▶ _Prompt_
For the lines from the one with "The height and" to the end of the listing below, both ends included, give an exact copy and nothing more. Do not copy pictures.

%%

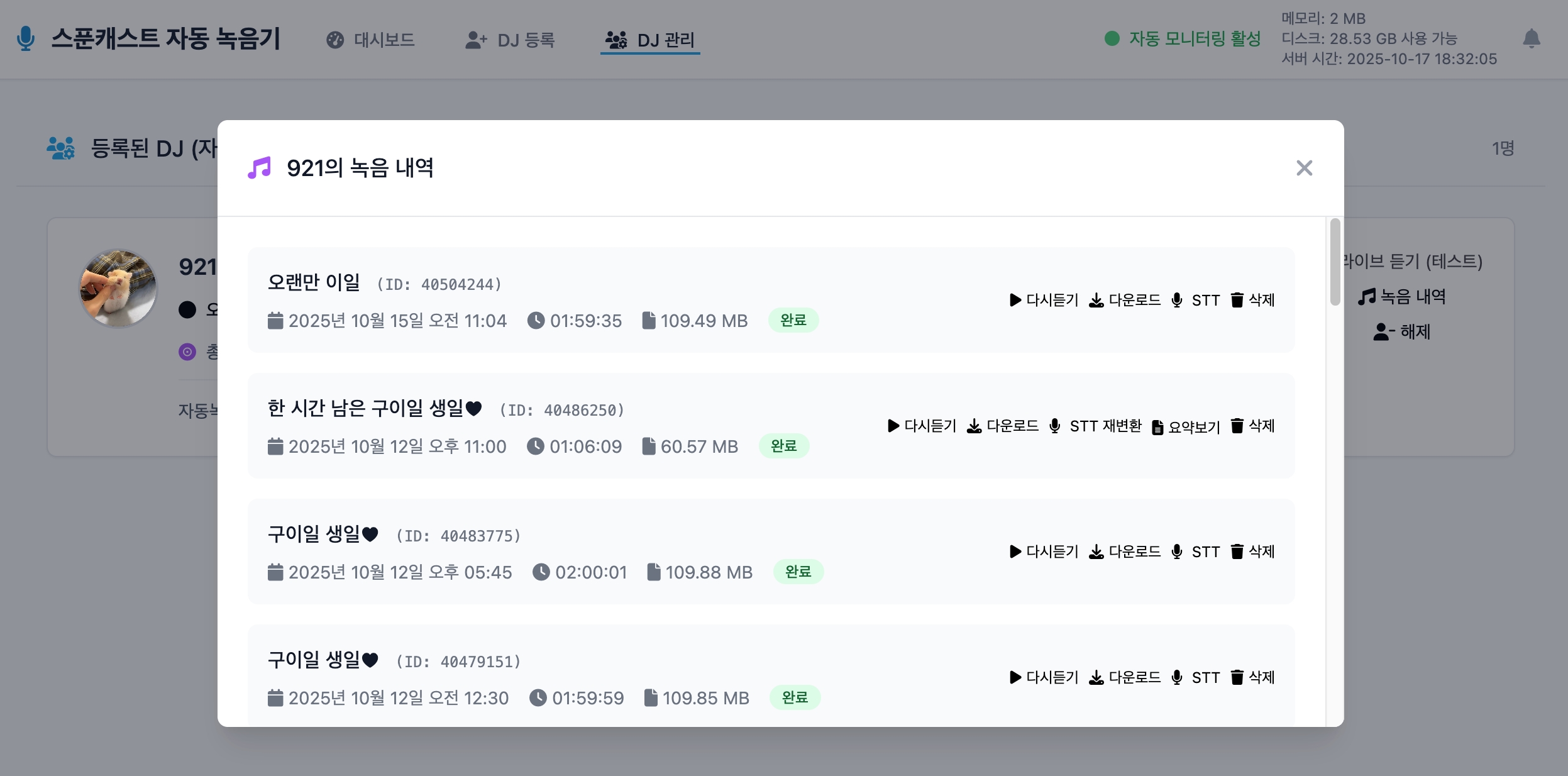Switch to the DJ 등록 tab

click(x=511, y=40)
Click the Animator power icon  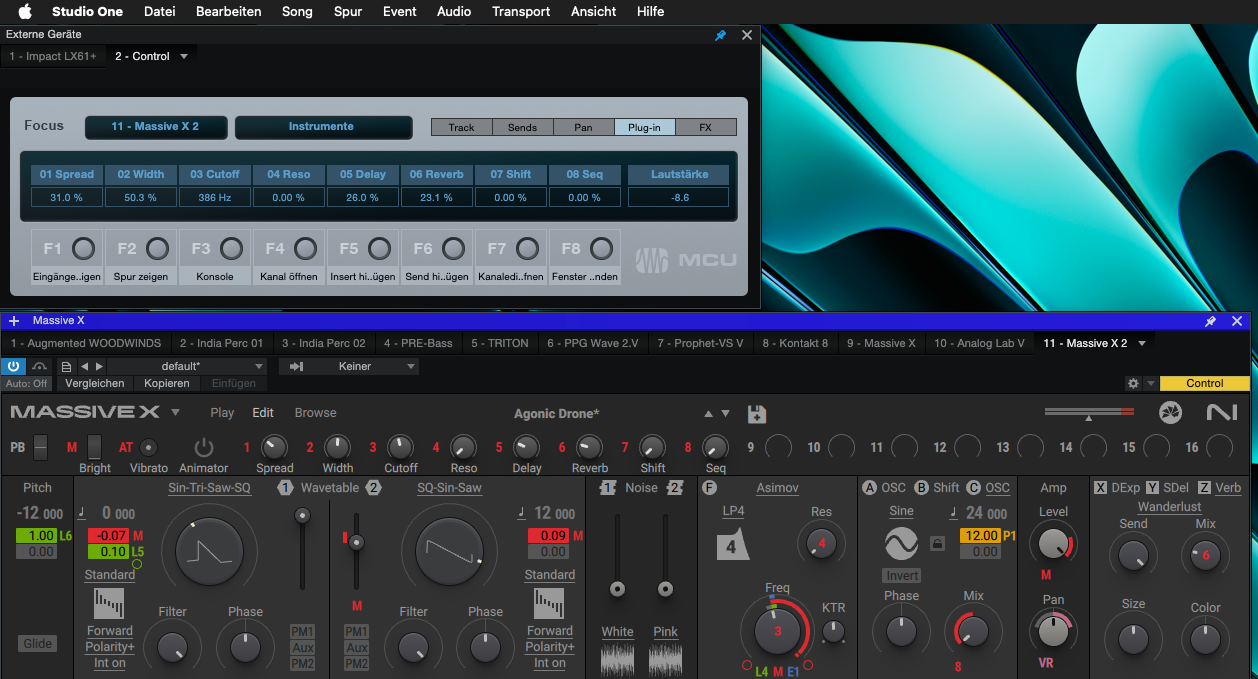click(204, 447)
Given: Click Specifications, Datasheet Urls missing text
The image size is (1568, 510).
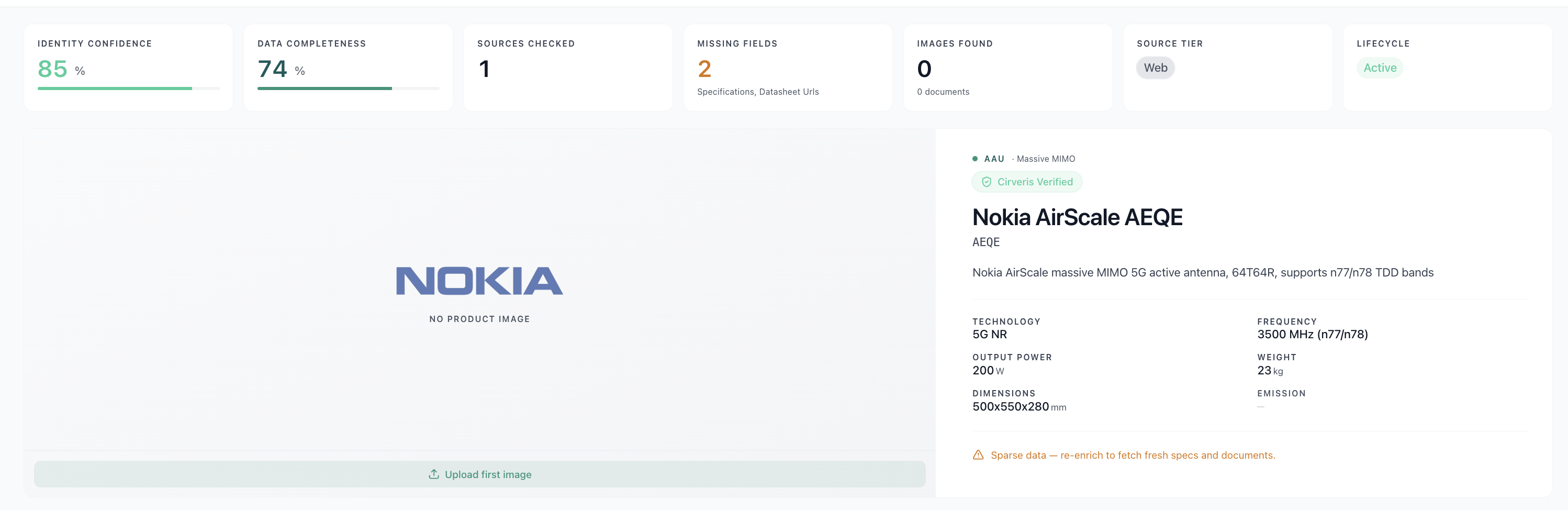Looking at the screenshot, I should click(758, 92).
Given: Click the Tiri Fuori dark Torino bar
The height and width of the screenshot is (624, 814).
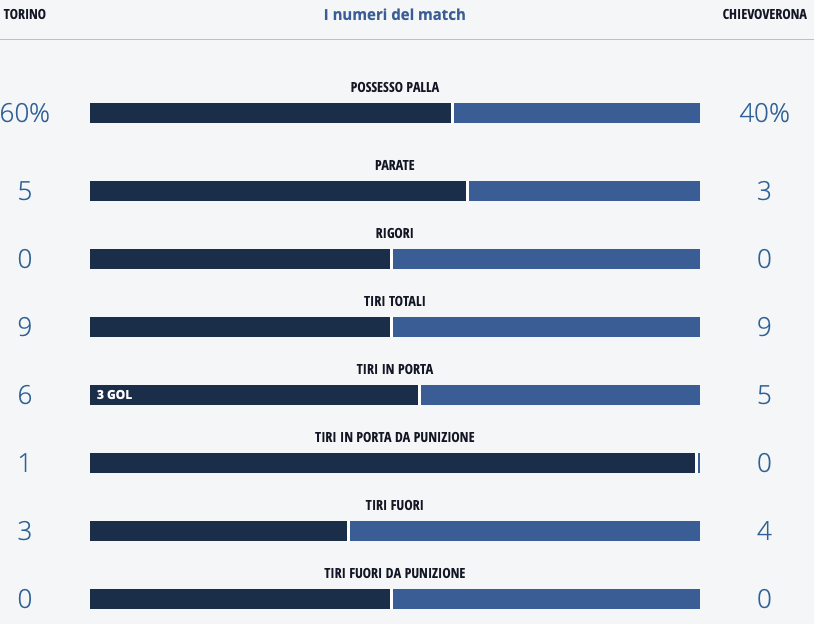Looking at the screenshot, I should pyautogui.click(x=218, y=531).
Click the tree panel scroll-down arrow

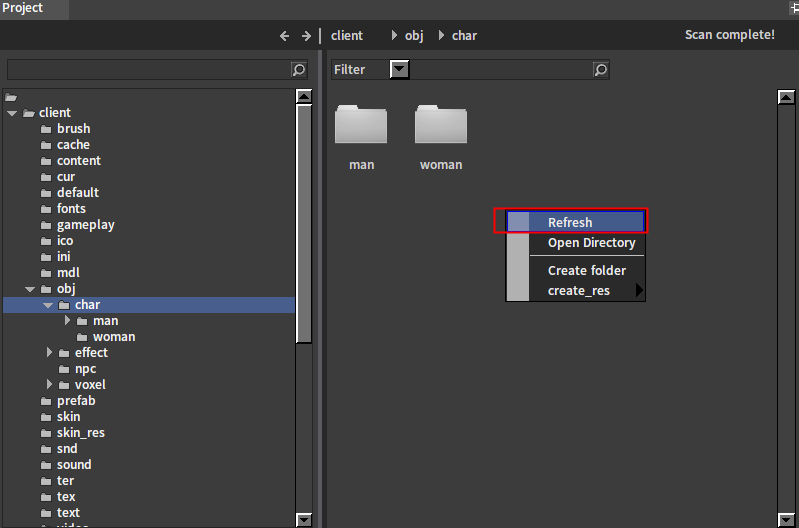tap(304, 519)
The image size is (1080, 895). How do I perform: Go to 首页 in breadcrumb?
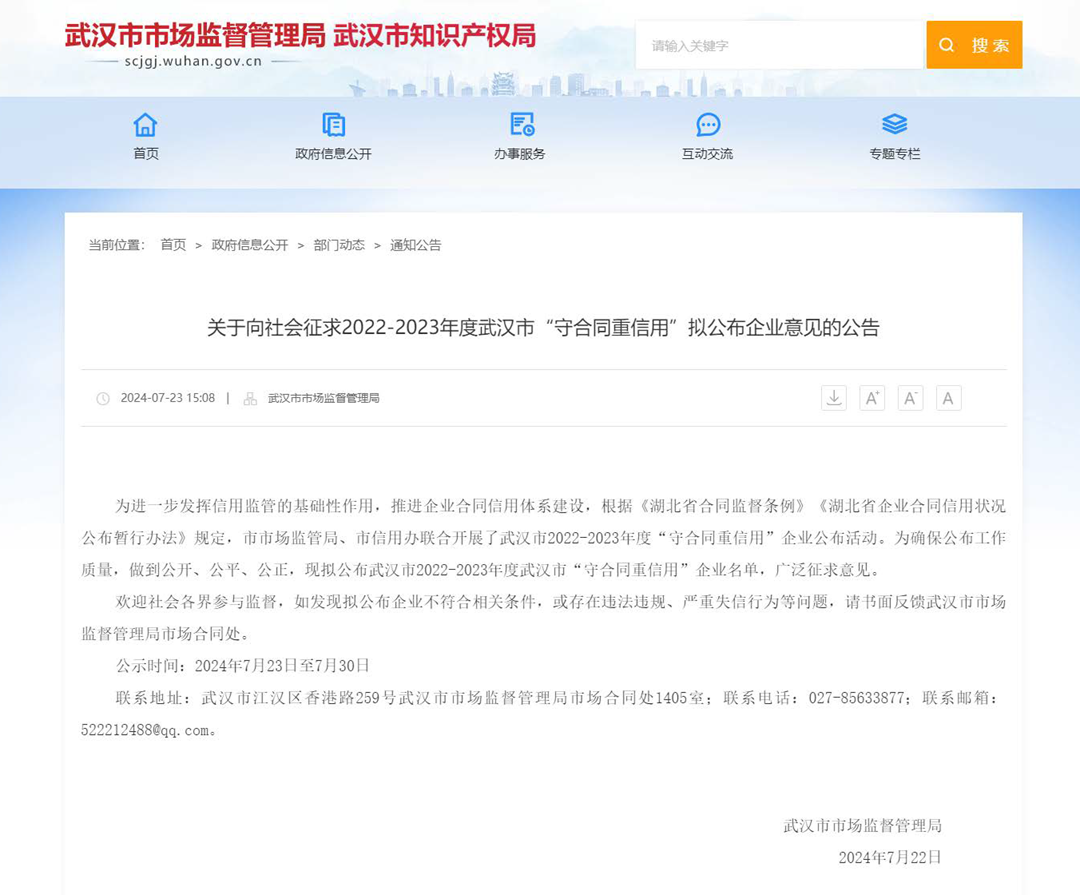pyautogui.click(x=173, y=245)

%%

▶ _Output below_
The height and width of the screenshot is (624, 814).
Looking at the screenshot, I should pyautogui.click(x=218, y=531).
Click the tree panel scroll-down arrow

tap(304, 519)
The image size is (1080, 895). How do I perform: Go to 首页 in breadcrumb?
pyautogui.click(x=173, y=245)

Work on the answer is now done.